Ethos ART Story point standard used by Scrum Teams

In Ethos agile release train a user story is sized using story points 1,2,3,5,8. Reference: https://www.scaledagileframework.com/iteration-planning/

Story point sizing

Ethos Agile Teams use story points to relatively estimate stories. With relative estimating, the size (expected effort) for each story is compared to other stories. Make sure that your story point will include development, testing and validating effort of the scrum team. The team’s velocity is equal to the historical average of all the stories completed per iteration. Velocity is the starting point for calculating a team’s capacity for a future iteration. Velocity is also used to estimate how long it takes to deliver Features or Epics, which are also forecasted in story points. 

Ethos Scrum Team Estimation Standard 

   Ideal Days

Story  points

Note

.5  to 1.5  

1

1 to 3

2

2 to 4

3

4 to 6

5

7 to 9  

8

Some points to remember

  • You can do early working and testing on smaller user stories (Keep prioritization also in mind)
  • Team to do smaller stories at the same time
  • Assigning  only one single user story with 8 points to person is not recommended.
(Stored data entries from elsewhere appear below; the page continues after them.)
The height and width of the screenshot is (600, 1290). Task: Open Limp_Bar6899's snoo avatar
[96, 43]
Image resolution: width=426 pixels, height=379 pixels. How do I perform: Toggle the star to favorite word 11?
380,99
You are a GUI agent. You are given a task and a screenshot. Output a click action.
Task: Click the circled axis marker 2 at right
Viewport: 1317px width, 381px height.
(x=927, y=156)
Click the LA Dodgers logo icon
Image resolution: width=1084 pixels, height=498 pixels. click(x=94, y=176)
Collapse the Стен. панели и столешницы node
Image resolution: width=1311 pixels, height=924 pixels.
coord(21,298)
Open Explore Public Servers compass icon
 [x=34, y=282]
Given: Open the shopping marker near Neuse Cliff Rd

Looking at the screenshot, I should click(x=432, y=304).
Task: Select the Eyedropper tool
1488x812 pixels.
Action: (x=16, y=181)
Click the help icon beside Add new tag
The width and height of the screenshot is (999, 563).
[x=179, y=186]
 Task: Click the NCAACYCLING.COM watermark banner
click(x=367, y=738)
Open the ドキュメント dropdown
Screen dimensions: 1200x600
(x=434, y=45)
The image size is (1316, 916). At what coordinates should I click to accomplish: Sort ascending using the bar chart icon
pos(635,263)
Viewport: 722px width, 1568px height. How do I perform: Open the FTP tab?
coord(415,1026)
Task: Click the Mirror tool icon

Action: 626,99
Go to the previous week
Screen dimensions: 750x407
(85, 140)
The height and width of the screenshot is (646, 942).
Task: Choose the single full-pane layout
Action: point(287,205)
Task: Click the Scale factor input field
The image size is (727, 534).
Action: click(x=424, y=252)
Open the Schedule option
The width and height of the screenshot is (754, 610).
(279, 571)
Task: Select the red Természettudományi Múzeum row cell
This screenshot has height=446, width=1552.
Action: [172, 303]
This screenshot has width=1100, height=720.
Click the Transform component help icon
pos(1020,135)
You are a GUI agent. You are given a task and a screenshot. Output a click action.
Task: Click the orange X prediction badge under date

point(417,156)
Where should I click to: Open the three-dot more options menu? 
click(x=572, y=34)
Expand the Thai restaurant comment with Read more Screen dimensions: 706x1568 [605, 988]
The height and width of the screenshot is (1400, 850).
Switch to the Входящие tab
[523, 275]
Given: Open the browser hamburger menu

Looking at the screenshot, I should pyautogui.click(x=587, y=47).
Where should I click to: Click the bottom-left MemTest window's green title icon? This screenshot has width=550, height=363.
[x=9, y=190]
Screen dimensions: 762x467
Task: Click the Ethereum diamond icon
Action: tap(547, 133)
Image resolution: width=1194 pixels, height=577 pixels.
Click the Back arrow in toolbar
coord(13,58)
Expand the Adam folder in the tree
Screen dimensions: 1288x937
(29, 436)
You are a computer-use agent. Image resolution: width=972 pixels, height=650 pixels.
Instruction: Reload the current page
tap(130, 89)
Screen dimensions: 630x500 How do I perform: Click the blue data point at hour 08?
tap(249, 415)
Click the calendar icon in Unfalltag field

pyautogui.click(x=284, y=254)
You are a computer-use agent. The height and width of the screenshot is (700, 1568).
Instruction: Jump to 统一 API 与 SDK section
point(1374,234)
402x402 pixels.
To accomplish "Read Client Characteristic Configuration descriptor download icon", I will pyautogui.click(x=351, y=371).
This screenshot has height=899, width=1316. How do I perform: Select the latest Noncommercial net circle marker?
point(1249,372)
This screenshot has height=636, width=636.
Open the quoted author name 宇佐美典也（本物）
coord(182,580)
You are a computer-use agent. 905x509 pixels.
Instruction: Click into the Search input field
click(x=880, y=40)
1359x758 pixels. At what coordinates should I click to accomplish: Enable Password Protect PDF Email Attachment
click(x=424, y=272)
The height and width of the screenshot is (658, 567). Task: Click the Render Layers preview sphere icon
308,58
As it will take a whole sprint to complete that.
  • Scrum masters are required to educate your Scrum Teams
  • All user story points should include testing and validation effort along with development work. ( It should have the work effort required to complete that particular user story)
  • When you size a user story make sure that all the team members are  providing the points simultaneously including Dev, testing and validation work. 
  • Please discuss  and ask for justification , if you think that the  estimate story points are more or less.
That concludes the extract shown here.